Les thérapeutes comme Caroline Séguin, diététicienne et nutritionniste spécialisée dans les troubles alimentaires, ont dû eux aussi se réorganiser face à l’afflux de nouveaux patients, aux rechutes et aux urgences : « J’ai réduit les délais d’attente, travaillé le week-end et le soir, raconte-t-elle. Je recevais régulièrement des appels de personnes au bord du suicide. Le confinement, la situation anxiogène, renvoie à la dimension de restriction.
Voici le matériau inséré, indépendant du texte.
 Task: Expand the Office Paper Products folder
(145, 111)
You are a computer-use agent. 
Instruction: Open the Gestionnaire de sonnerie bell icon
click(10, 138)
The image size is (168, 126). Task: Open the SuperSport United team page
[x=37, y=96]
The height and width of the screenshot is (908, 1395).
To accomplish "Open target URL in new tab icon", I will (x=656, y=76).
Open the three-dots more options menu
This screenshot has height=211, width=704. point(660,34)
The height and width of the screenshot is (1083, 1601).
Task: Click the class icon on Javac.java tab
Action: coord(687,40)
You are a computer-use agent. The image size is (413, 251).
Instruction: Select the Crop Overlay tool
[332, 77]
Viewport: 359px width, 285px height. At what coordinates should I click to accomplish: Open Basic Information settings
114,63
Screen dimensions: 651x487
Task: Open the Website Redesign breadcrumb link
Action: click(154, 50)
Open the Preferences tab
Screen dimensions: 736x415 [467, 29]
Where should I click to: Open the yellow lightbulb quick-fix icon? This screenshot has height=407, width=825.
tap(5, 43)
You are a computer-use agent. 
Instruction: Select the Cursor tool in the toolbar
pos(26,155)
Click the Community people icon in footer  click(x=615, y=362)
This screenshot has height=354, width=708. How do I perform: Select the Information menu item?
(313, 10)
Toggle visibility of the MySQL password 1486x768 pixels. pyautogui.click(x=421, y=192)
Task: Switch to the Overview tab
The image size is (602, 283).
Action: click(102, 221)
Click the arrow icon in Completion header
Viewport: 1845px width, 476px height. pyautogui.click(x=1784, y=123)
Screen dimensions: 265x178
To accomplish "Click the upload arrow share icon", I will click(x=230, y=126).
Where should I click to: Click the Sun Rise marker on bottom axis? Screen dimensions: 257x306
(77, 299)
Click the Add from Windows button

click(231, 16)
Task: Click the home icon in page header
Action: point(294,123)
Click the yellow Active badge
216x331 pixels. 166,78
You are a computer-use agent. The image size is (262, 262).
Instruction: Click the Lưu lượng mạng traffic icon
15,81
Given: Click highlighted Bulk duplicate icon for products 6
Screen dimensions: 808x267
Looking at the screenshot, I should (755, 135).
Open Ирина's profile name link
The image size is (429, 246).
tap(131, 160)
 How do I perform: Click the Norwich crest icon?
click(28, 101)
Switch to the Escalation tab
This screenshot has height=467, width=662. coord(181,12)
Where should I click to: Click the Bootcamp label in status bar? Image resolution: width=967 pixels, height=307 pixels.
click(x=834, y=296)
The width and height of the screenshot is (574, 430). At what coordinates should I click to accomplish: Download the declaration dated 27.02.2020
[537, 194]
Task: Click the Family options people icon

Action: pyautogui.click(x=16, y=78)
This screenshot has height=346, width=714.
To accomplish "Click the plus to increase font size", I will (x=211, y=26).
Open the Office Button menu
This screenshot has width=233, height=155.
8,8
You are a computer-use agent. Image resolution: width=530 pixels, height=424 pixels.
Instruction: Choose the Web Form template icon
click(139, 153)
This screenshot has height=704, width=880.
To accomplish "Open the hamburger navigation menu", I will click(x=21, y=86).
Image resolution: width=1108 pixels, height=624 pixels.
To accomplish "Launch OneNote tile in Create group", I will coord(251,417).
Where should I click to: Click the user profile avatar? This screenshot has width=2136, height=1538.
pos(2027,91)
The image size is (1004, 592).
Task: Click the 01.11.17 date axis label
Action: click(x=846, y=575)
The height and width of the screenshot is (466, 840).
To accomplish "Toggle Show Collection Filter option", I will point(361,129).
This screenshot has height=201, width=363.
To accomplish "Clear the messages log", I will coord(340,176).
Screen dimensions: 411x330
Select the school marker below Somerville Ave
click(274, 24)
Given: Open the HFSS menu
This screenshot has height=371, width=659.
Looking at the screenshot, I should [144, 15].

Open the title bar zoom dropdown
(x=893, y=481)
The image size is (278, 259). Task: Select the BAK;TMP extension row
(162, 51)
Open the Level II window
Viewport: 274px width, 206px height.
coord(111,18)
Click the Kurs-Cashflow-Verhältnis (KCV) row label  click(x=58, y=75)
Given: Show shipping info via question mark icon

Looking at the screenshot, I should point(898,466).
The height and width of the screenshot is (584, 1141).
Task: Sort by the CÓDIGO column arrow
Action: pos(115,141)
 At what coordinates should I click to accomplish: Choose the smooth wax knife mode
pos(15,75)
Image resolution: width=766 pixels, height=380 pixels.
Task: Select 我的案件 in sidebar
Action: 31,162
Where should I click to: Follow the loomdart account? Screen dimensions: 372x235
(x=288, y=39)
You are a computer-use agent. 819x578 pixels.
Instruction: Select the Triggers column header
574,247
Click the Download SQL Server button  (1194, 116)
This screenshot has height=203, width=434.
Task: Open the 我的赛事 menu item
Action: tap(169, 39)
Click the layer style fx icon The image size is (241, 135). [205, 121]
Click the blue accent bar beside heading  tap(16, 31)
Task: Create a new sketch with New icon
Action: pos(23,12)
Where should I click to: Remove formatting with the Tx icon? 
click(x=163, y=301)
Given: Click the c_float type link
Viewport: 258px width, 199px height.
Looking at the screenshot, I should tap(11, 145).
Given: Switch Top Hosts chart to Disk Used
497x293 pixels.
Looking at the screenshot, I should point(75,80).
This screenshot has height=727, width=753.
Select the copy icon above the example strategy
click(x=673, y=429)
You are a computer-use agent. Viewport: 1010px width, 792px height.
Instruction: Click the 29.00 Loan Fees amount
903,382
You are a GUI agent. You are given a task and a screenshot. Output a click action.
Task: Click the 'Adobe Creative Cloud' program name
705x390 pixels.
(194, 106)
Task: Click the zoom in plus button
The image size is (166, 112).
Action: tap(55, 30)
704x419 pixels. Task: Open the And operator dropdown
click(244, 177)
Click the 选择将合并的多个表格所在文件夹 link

C’est stressant pour tous, mais l’impact est encore plus important sur les personnes atteintes de TCA. C’est souvent un cumul de facteurs qui provoque ces troubles, et le Covid est l’un d’entre eux ».

 

 Estelle, une trentenaire toulousaine atteinte d’anorexie mentale et de boulimie, a rechuté lors du deuxième confinement : « Au premier confinement, on pensait tous que la pandémie allait s’arrêter en quelques mois. À l’annonce du deuxième, il n’y avait plus d’espoir de retrouver une vie normale. Lors du discours de Macron, je me suis dit que c’était l’occasion de manger plus léger et c’est parti en cacahuète » se désole-t-elle. 

 

« Enfermer quelqu’un qui a des TCA chez lui, avec les placards et le frigo à proximité, c’est comme mettre un alcoolique devant un bar » assène Caroline Seguin. 

 

Pour Claude Bois, les étudiantes seraient les plus touchées : « Les cours à distance posent problème. Pour les étudiants, c’est un désert social et ils n’ont pas le moral ». Marie a vécu cette situation en mai 2020. Atteinte d’anorexie restrictive, cette Bruguiéroise de 31 ans était dans l’hyper-contrôle de sa consommation alimentaire durant le premier confinement : « Sur le moment j’ai cru que mon état s’était amélioré car mon poids s’était stabilisé. Mais c’était très néfaste. Au moment du déconfinement, tout s’est effondré car il y avait trop d’incertitudes et aucune possibilité de maîtriser la situation ». Avec un poids de 33 kg pour 1,60m, elle attend une place pour être hospitalisée. 

 

À ce contexte anxiogène s’ajoute l’effet délétère des réseaux sociaux. Justine en a fait les frais : « J’ai vu les hashtags pro anorexie refaire surface ». Ces hashtags, régulièrement détournés pour éviter la censure du réseau social, dirigent vers des photos de jeunes femmes en état d’extrême maigreur pour « s’en inspirer », des recettes avec très peu de calories et des propos minimisant la gravité de la pathologie. Pour Patricia Filaire, vice-présidente d’Anorexie Boulimie Occitanie, les réseaux sociaux peuvent avoir des effets pervers, « Ils conduisent au déni, ou à sous-évaluer son état. Ils permettent aussi aux personnes atteintes de TCA d’être vues et soutenues ». 

 

Avec le troisième confinement d’avril dernier, et le couvre-feu, les malades comme Justine voient leur angoisse croître : « Je n’arrive plus à avoir un bon rapport avec la nourriture. Je sais que la bonne solution serait d’aller voir un psy, mais je ne le ferai que si on m’y force ».